Day 4: Data transformation

In-class worksheet

July 2, 2020

In this worksheet, we will use the following libraries:

library(tidyverse)
library(tximport) # Bioconductor
library(rhdf5) # Bioconductor
library(DESeq2) # Bioconductor
library(pheatmap)
library(dada2) # Bioconductor
library(phyloseq) # Bioconductor
library(Biostrings) # Bioconductor
theme_set(theme_bw(base_size = 12)) # set the default plot theme for the ggplot2

1. RNAseq analysis with DESeq2

DESeq2 is a great package for analyzing and interpretting RNAseq results. We covered limited portions of the vignette (http://bioconductor.org/packages/devel/bioc/vignettes/DESeq2/inst/doc/DESeq2.html). Using that and the reference manual (https://bioconductor.org/packages/release/bioc/manuals/DESeq2/man/DESeq2.pdf), solve these problems based on the data we looked at together in class.
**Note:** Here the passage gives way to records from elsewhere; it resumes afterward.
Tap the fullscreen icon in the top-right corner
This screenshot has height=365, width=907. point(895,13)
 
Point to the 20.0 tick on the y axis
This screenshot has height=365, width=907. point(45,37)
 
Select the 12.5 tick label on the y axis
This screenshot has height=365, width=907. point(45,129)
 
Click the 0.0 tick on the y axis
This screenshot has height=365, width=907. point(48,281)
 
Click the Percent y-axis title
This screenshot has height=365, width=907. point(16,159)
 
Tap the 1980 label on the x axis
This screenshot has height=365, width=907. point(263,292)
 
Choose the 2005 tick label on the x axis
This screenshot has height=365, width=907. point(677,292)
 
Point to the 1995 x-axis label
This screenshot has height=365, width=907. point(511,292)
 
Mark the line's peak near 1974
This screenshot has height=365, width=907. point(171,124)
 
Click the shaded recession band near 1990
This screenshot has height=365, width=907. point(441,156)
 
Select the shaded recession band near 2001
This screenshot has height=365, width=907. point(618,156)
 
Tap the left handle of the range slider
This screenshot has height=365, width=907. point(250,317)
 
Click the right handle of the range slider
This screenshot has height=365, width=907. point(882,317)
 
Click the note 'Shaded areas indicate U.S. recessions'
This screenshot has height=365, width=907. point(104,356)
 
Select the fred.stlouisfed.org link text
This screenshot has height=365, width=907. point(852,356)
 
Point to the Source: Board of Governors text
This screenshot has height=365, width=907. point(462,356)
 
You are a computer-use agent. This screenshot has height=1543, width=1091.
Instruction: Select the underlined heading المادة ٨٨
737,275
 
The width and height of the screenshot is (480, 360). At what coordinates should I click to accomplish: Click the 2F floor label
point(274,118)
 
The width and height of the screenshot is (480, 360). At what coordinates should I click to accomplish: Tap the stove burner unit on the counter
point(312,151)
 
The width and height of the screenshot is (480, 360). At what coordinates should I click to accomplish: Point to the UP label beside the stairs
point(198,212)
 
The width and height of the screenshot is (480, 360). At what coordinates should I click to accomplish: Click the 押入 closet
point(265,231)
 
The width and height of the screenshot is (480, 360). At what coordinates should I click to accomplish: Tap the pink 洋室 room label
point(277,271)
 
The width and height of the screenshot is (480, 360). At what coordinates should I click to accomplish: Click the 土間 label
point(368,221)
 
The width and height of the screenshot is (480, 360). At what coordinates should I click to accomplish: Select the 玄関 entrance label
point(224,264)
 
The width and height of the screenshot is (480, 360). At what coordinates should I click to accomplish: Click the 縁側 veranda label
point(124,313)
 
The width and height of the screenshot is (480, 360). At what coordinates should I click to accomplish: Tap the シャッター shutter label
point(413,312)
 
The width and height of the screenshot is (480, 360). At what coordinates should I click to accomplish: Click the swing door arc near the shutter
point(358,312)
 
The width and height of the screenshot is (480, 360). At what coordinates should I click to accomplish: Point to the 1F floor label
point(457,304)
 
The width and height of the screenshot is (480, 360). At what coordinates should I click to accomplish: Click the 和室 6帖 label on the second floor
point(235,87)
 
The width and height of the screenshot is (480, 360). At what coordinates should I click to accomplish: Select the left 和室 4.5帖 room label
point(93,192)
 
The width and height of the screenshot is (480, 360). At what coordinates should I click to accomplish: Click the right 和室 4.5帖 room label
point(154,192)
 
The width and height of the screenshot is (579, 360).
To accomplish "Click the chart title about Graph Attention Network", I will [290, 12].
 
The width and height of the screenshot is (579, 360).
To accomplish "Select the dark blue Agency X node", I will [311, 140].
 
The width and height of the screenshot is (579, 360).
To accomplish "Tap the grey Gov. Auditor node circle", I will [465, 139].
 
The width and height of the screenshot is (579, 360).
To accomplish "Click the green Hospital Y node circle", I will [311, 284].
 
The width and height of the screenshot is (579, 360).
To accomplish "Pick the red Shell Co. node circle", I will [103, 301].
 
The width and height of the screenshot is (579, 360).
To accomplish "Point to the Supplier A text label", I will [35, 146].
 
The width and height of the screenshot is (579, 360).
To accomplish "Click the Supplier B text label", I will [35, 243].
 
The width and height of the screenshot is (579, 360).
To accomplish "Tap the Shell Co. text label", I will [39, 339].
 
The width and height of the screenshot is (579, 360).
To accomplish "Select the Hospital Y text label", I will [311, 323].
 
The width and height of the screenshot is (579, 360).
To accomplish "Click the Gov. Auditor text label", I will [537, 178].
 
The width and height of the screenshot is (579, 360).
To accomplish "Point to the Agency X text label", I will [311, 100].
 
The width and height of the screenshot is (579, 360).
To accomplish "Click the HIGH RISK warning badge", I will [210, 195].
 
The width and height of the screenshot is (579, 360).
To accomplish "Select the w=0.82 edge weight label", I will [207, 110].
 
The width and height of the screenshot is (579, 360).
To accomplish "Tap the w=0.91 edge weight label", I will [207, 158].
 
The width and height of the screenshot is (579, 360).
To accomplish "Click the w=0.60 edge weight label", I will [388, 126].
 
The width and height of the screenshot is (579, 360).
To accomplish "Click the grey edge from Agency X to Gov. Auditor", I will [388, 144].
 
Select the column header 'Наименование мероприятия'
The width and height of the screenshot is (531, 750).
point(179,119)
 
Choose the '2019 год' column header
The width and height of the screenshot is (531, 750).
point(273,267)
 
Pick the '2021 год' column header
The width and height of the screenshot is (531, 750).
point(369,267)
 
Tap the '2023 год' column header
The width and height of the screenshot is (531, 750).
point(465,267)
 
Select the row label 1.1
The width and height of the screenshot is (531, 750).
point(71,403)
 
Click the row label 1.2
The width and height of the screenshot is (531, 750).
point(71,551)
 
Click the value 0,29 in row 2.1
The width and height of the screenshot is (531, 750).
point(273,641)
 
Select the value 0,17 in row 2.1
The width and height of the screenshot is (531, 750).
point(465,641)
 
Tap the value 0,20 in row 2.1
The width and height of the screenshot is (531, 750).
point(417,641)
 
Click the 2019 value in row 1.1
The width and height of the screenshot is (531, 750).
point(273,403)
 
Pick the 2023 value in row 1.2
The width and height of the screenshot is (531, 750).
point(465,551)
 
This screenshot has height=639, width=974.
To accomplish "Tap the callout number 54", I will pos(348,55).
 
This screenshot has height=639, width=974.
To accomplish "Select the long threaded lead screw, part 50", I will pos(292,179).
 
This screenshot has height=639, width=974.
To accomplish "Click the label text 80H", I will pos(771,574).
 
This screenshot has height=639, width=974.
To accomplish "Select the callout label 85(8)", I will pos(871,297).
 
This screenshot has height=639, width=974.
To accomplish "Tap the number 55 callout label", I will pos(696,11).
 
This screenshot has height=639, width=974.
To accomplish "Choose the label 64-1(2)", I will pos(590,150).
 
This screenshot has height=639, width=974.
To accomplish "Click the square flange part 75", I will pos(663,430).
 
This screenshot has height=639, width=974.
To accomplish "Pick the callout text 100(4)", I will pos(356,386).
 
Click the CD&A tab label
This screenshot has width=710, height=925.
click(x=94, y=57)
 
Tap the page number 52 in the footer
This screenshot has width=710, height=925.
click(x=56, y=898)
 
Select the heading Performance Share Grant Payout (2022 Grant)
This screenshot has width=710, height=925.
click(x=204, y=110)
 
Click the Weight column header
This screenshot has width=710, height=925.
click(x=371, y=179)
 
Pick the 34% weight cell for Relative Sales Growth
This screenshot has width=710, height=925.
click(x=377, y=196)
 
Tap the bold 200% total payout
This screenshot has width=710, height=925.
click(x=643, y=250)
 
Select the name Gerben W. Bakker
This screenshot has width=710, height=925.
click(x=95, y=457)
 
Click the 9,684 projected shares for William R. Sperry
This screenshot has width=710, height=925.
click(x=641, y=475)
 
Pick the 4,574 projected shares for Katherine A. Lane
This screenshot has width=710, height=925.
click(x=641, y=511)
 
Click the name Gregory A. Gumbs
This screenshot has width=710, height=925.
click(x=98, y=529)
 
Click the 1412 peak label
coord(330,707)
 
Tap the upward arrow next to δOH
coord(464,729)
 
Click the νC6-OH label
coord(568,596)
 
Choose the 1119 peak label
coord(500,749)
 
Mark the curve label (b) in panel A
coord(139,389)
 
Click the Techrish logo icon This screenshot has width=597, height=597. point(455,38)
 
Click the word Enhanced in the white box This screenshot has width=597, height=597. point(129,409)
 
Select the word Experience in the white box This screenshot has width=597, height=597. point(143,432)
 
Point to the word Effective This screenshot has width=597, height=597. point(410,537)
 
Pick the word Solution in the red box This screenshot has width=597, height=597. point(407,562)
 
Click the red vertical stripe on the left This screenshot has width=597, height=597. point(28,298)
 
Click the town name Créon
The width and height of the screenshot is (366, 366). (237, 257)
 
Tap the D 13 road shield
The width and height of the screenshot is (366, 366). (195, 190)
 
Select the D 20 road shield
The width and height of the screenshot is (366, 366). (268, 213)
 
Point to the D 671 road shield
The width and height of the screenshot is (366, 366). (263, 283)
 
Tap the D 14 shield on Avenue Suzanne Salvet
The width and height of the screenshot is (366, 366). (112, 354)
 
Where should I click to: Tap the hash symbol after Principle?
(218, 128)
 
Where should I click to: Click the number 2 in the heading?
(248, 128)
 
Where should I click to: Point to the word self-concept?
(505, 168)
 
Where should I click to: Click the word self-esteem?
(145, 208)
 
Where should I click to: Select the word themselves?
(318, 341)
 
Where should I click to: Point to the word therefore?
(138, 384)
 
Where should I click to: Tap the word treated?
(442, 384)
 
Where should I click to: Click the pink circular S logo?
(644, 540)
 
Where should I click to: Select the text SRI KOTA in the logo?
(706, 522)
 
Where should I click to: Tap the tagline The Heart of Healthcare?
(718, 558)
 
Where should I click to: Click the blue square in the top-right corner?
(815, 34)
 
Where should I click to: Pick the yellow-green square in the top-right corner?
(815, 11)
# download the txi object with all samples
txi <- readRDS(url("https://rachaelcox.github.io/classes/datasets/txi.RDS"))

kallisto_df <- read_csv("https://rachaelcox.github.io/classes/datasets/SraRunTable.csv")
row.names(kallisto_df) <- kallisto_df$Run

## Warning: Setting row names on a tibble is deprecated.

1.1 Setting up a coldata object

Setup a coldata object using all samples in kallisto_df. This object should have data for all samples and information about phenotype, od600_nm, and the sample Run id.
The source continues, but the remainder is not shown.